* Exercise: Nothing but the data below, returned exactly, should appear in the answer.

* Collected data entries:
Content starts
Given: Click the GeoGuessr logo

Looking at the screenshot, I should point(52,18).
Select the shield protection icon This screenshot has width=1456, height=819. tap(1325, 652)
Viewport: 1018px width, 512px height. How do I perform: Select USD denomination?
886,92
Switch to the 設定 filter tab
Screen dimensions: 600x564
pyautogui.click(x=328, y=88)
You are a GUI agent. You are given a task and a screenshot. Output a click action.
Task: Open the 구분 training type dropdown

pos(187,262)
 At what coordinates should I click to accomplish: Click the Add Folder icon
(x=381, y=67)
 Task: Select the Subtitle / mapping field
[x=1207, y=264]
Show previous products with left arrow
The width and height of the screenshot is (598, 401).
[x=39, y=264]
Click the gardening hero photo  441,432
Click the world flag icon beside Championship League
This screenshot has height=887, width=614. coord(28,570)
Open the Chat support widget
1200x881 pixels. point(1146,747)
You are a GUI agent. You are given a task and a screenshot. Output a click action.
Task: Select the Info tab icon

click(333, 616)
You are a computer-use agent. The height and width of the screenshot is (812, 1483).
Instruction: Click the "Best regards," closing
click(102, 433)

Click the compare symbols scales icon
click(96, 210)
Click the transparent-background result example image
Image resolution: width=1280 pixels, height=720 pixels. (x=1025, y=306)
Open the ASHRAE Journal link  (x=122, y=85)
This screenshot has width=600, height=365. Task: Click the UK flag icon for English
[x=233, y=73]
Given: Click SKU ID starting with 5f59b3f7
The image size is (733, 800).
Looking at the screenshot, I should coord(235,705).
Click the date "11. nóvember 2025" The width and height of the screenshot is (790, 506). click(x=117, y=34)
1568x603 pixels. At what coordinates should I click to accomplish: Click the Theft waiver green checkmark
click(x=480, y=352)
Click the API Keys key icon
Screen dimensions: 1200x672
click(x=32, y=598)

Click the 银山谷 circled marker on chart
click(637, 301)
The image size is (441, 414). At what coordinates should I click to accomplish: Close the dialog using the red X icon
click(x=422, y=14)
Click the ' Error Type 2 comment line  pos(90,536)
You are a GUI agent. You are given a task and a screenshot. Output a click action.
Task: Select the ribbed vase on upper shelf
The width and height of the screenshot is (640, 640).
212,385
Content ends
* Response below:
Given: Click the GeoGuessr logo

Looking at the screenshot, I should point(52,18).
Select the shield protection icon This screenshot has width=1456, height=819. tap(1325, 652)
Viewport: 1018px width, 512px height. How do I perform: Select USD denomination?
886,92
Switch to the 設定 filter tab
Screen dimensions: 600x564
pyautogui.click(x=328, y=88)
You are a GUI agent. You are given a task and a screenshot. Output a click action.
Task: Open the 구분 training type dropdown

pos(187,262)
 At what coordinates should I click to accomplish: Click the Add Folder icon
(x=381, y=67)
 Task: Select the Subtitle / mapping field
[x=1207, y=264]
Show previous products with left arrow
The width and height of the screenshot is (598, 401).
[x=39, y=264]
Click the gardening hero photo  441,432
Click the world flag icon beside Championship League
This screenshot has height=887, width=614. coord(28,570)
Open the Chat support widget
1200x881 pixels. point(1146,747)
You are a GUI agent. You are given a task and a screenshot. Output a click action.
Task: Select the Info tab icon

click(333, 616)
You are a computer-use agent. The height and width of the screenshot is (812, 1483).
Instruction: Click the "Best regards," closing
click(102, 433)

Click the compare symbols scales icon
click(96, 210)
Click the transparent-background result example image
Image resolution: width=1280 pixels, height=720 pixels. (x=1025, y=306)
Open the ASHRAE Journal link  (x=122, y=85)
This screenshot has width=600, height=365. Task: Click the UK flag icon for English
[x=233, y=73]
Given: Click SKU ID starting with 5f59b3f7
The image size is (733, 800).
Looking at the screenshot, I should coord(235,705).
Click the date "11. nóvember 2025" The width and height of the screenshot is (790, 506). click(x=117, y=34)
1568x603 pixels. At what coordinates should I click to accomplish: Click the Theft waiver green checkmark
click(x=480, y=352)
Click the API Keys key icon
Screen dimensions: 1200x672
click(x=32, y=598)

Click the 银山谷 circled marker on chart
click(637, 301)
The image size is (441, 414). At what coordinates should I click to accomplish: Close the dialog using the red X icon
click(x=422, y=14)
Click the ' Error Type 2 comment line  pos(90,536)
You are a GUI agent. You are given a task and a screenshot. Output a click action.
Task: Select the ribbed vase on upper shelf
The width and height of the screenshot is (640, 640).
212,385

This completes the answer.